Cependant, dans son étude, Bassamba Amine rappelle un principe fondamental du droit public : la hiérarchie des normes. Dans l’ordre juridique guinéen, la Constitution ou la Charte de la transition se situe au sommet, suivie des lois — dont le Code électoral — puis des règlements tels que les décrets. « Toute norme inférieure doit être conforme à celle qui lui est supérieure », souligne-t-il.
Or, le juriste explique que les conditions d’éligibilité et les cas d’inéligibilité relèvent exclusivement du domaine de la loi. Le Code électoral, qui fixe de manière exhaustive ces conditions, ne prévoit aucune disposition excluant les membres des délégations spéciales des élections communales. En l’absence d’une telle disposition législative, ceux-ci demeurent donc juridiquement éligibles, à condition de satisfaire aux critères généraux exigés pour tout candidat.
L’analyse met également en avant la question de l’abrogation tacite.

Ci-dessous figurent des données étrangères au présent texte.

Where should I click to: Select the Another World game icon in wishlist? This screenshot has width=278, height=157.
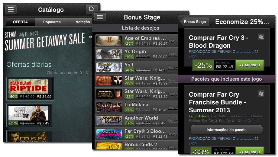click(x=109, y=120)
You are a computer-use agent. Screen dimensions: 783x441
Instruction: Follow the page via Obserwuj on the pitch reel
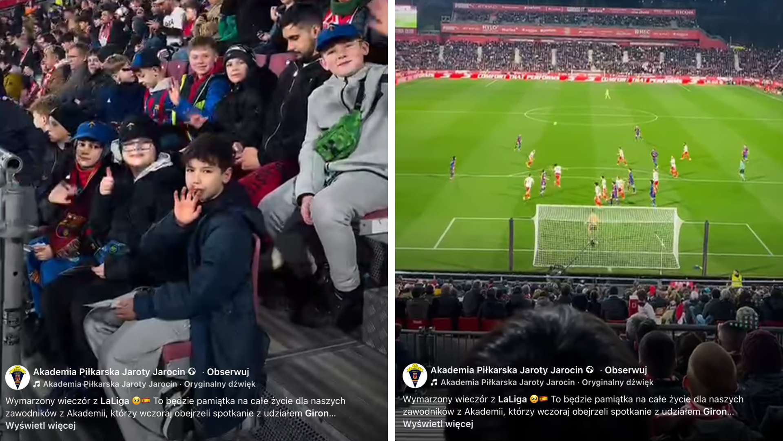click(x=626, y=370)
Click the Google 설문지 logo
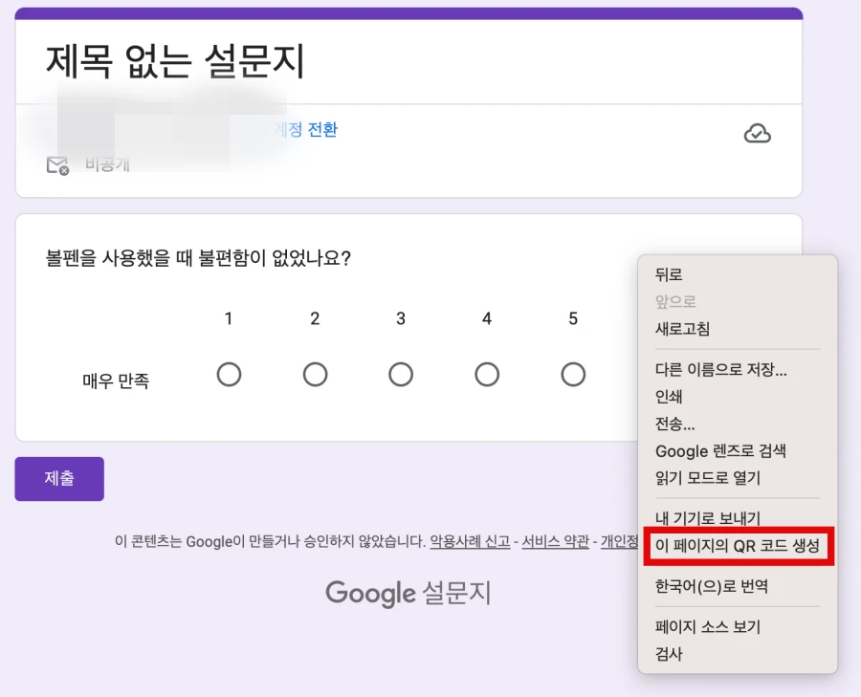This screenshot has height=697, width=861. (408, 594)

En droit, une norme peut être neutralisée lorsqu’une règle plus récente ou supérieure lui est contraire. Pour l’auteur, le Code électoral — norme législative supérieure — entre en contradiction avec le décret restrictif. Cette incompatibilité aurait pour effet d’annuler implicitement l’interdiction prévue par le décret du 27 mars 2024.
« Le pouvoir réglementaire ne peut créer de nouvelles inéligibilités sans habilitation expresse de la loi », insiste Bassamba Amine. En instaurant une restriction non prévue par le Code électoral, le décret serait ainsi entaché d’incompétence et porterait atteinte au droit fondamental de participation politique.

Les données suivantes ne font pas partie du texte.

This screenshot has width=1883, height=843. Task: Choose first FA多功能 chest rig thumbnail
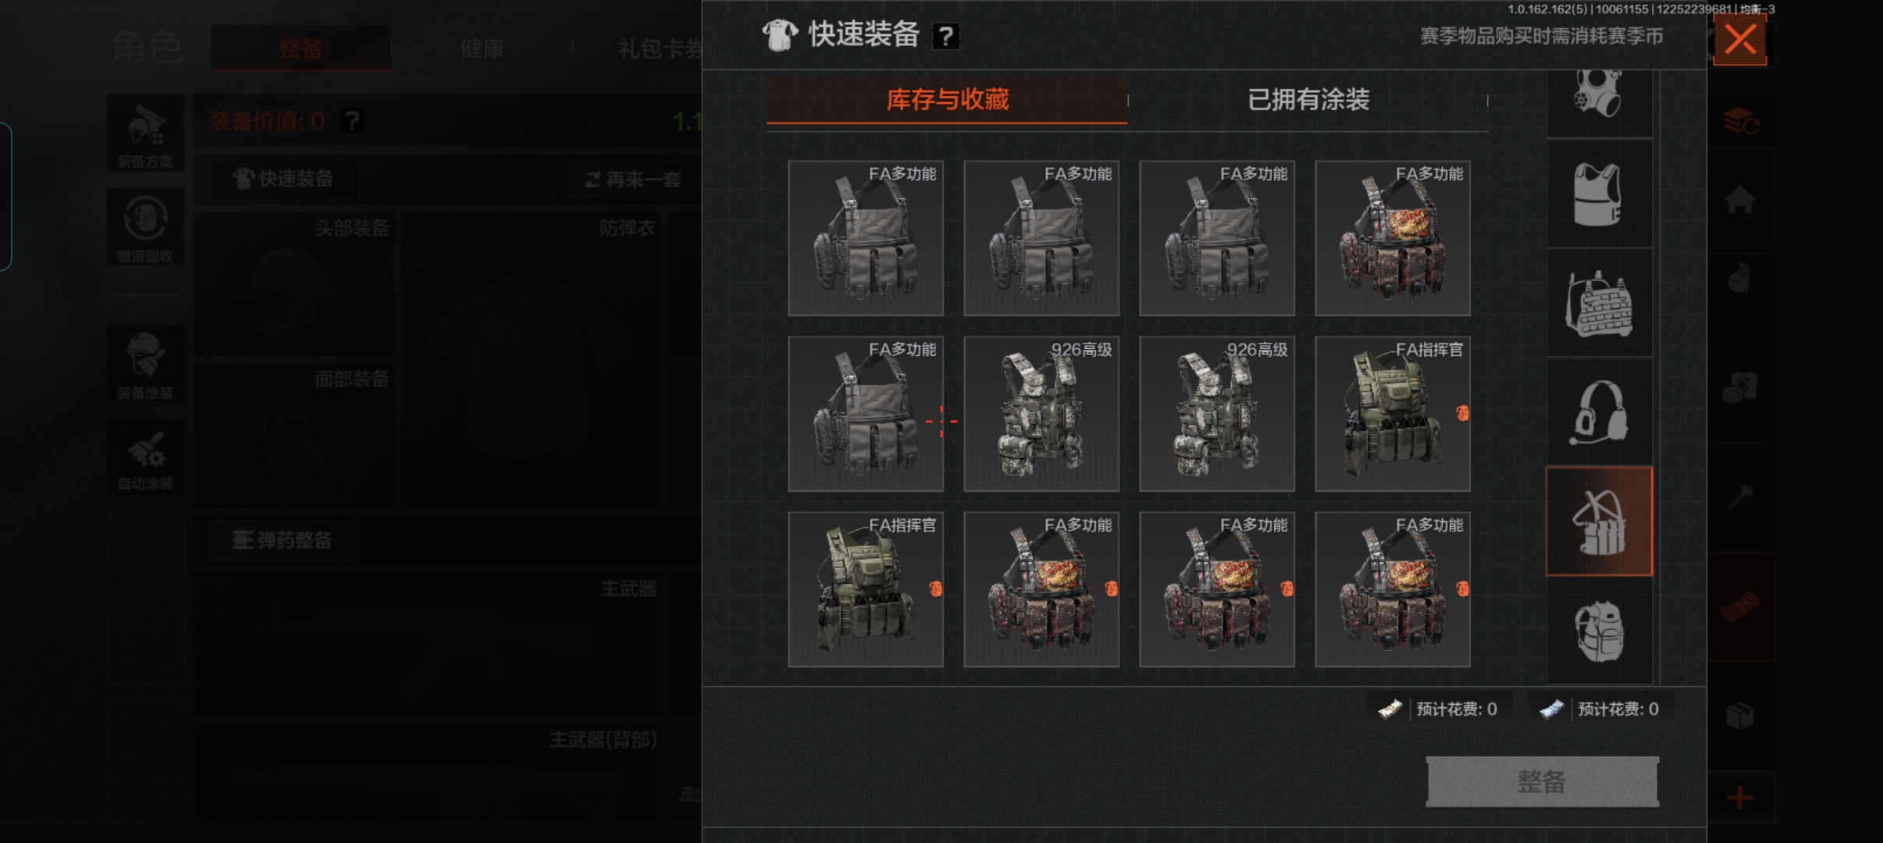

Sur le plan pratique, cette lecture du droit implique que l’administration électorale devrait prioritairement appliquer la loi. Toute décision de rejet de candidature fondée uniquement sur le décret pourrait, selon l’auteur, faire l’objet de recours administratifs ou d’un contentieux électoral devant les juridictions compétentes.
Au-delà du débat technique, le juriste voit dans cette question un enjeu majeur pour la consolidation de l’État de droit en Guinée. Le respect de la hiérarchie des normes, explique-t-il, est essentiel pour garantir la sécurité juridique, l’égalité entre les candidats et la crédibilité du processus électoral.
En conclusion, l’analyse soutient que les membres des délégations spéciales disposent, en l’état du droit positif, d’un droit légal à se porter candidats aux prochaines élections communales, tant que le Code électoral ne prévoit pas explicitement leur inéligibilité. Toute interprétation contraire, conclut Bassamba Amine, serait juridiquement infondée et contraire au principe de légalité.